The concepts of Lasso and Ridge regression are illustrated with a data set that comes downloaded with R.
2.1 Step 0: Access Needed Packages
(Currently) glmnet is not included in lessR and so must be accessed with its own instructions. Package glmnet contains the function with the same name that does the Lasso and Ridge regressions. Of course, any package not installed with R must first be installed to be able to access.
install.packages("glmnet")
Load the libraries needed for analysis.lessR would be used for reading data with Read(), though no data is read with any read-type function in this particular example. lessR is also used later in this analysis for the standard OLS (ordinary least squares) regression with Regression(), and its getColors() provides a broader range of colors on one of the visualizations than does the default R colors.
2.2 Step 1: Prepare the Data
2.2.1 Get the Data
Instead of reading the data into R from an external data file, get the data from the mtcars data set, included as part of the R download. Access the built-in R data sets with the data() function.
Variable Meaning
-------------------------
mpg Miles/(US) gallon
cyl Number of cylinders
disp Displacement (cu.in.)
hp Gross horsepower
drat Rear axle ratio
wt Weight (1000 lbs)
qsec 1/4 mile time
vs Engine (0 = V-shaped, 1 = straight)
am Transmission (0 = automatic, 1 = manual)
gear Number of forward gears
carb Number of carburetors
nrow(mtcars)
[1] 32
ncol(mtcars)
[1] 11
There are 32 rows of data and 11 columns of data in the mtcars data frame.
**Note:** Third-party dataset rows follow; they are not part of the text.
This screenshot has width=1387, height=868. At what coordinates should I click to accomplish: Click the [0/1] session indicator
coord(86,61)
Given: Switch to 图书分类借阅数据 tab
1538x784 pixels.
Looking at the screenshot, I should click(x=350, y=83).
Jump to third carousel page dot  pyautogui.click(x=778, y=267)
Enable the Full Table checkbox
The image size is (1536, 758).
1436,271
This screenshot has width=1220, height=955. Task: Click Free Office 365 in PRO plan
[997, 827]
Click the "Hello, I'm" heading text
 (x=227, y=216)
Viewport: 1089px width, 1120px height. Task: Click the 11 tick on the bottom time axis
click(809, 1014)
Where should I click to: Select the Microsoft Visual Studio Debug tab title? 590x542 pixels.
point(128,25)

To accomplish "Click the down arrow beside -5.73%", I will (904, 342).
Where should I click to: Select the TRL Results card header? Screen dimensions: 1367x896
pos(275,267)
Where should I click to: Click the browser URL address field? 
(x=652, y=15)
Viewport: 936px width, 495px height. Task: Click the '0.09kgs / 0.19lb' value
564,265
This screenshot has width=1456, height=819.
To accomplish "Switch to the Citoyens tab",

All variables, continuous or categorical, are numeric.
2.2.2 Transform the Data
Because glmnet() is not incorporated into lessR, we need to do the data preparation work. The response variable \(y\) is mpg from the data frame mtcars, to be stored in its own data structure. Store the predictor variables in the X data structure, which includes all the variables in mtcars except mpg.
To implement these data transformations, we optionally use the R pipe operator, |>, to flow the data over the transformations, from left to right in a single statement. The pipe operator provides a more elegant and informative expression than separately listing each transformation in a chain of transformations, creating a separate data frame for each step, though either approach gets the job done. The output of each expression on the left of a |> outputs a data structure into the first parameter value of the expression on the right. That data parameter is then not specified in the corresponding function call. The first parameter of both the scale() and as.matrix() functions is the input data frame, a convention that works well with the pipe operator. The specification of the input data frame is not done in the function call itself but is, instead, specified by the expression on the left side of the previous |>.
Obtain the data for the \(y\) and X data structures by extracting the information from columns of the mtcars data frame using the R function subset(). The parameter select indicates the columns to select. The - indicates all variables except the specified variable.
The values of \(y\) should be centered about 0 for the regularization analysis. Center the values of \(y\) by calculating the mean deviations with the R scale() function so that the transformed \(y\) has a mean of 0. Unless all the predictor variables are expressed on the same scale, they should be standardized. The predictor variables, X, will be standardized in the modeling function glmnet(). [See Section 11.3.2 for a discussion of standardization.]
Input the data to glmnet() in the form of the X and \(y\) data structures. These structures must be of type matrix, not a data frame. A matrix is a simpler structure than a data frame, still rows and columns but all data values are of the same type, in this case, numeric. Use the as.matrix() function to convert X and \(y\) from type data frame to type matrix.
y <-subset(mtcars, select=mpg) |>scale(center=TRUE, scale=FALSE) |>as.matrix() X <-subset(mtcars, select=-mpg) |>as.matrix()
When selecting the predictor variables, the features, several different expressions could be used as values of the select parameter. The -mpg indicates to select all variables except mpg. To be more selective, could indicate the range of the adjacent X variables, cyl:carb. Or, for the most customized selectivity, form the vector of selected variables manually with the R c() function, such as, for example, c(cyl, disp, carb) to select just three of the variables.
The advantage of submitting the analysis as a set of matrices is that the specific equation for the model need not be entered, in which each variable name is preceded by a sign. Instead, tens if not hundreds of predictor variables can be entered by including them in one matrix as defined by some basic data wrangling instructions. The same logic would apply if data frames could be submitted instead of matrices.
2.2.3 Verify the Transformations
As always, before plunging into the analysis, confirm that you are analyzing the data you intended to analyze.
Check that \(y\) got properly mean deviated to have a mean of 0.
mean(y)
[1] 0.000000000000004302114
We now have two data structures of R type matrix. The function class() reveals the type of an R object.
class(y)
[1] "matrix" "array"
class(X)
[1] "matrix" "array"
Use class() frequently when doing a more complex data analysis to always understand the types of current data structures in an R session.
Matrices look like data frames, with the constraint that all data values are of the same type. The use of as.matrix() to convert the input data frame even retains the data frame row names. Before beginning the analysis, confirm that the data values to be analyzed are the data values intended to be analyzed.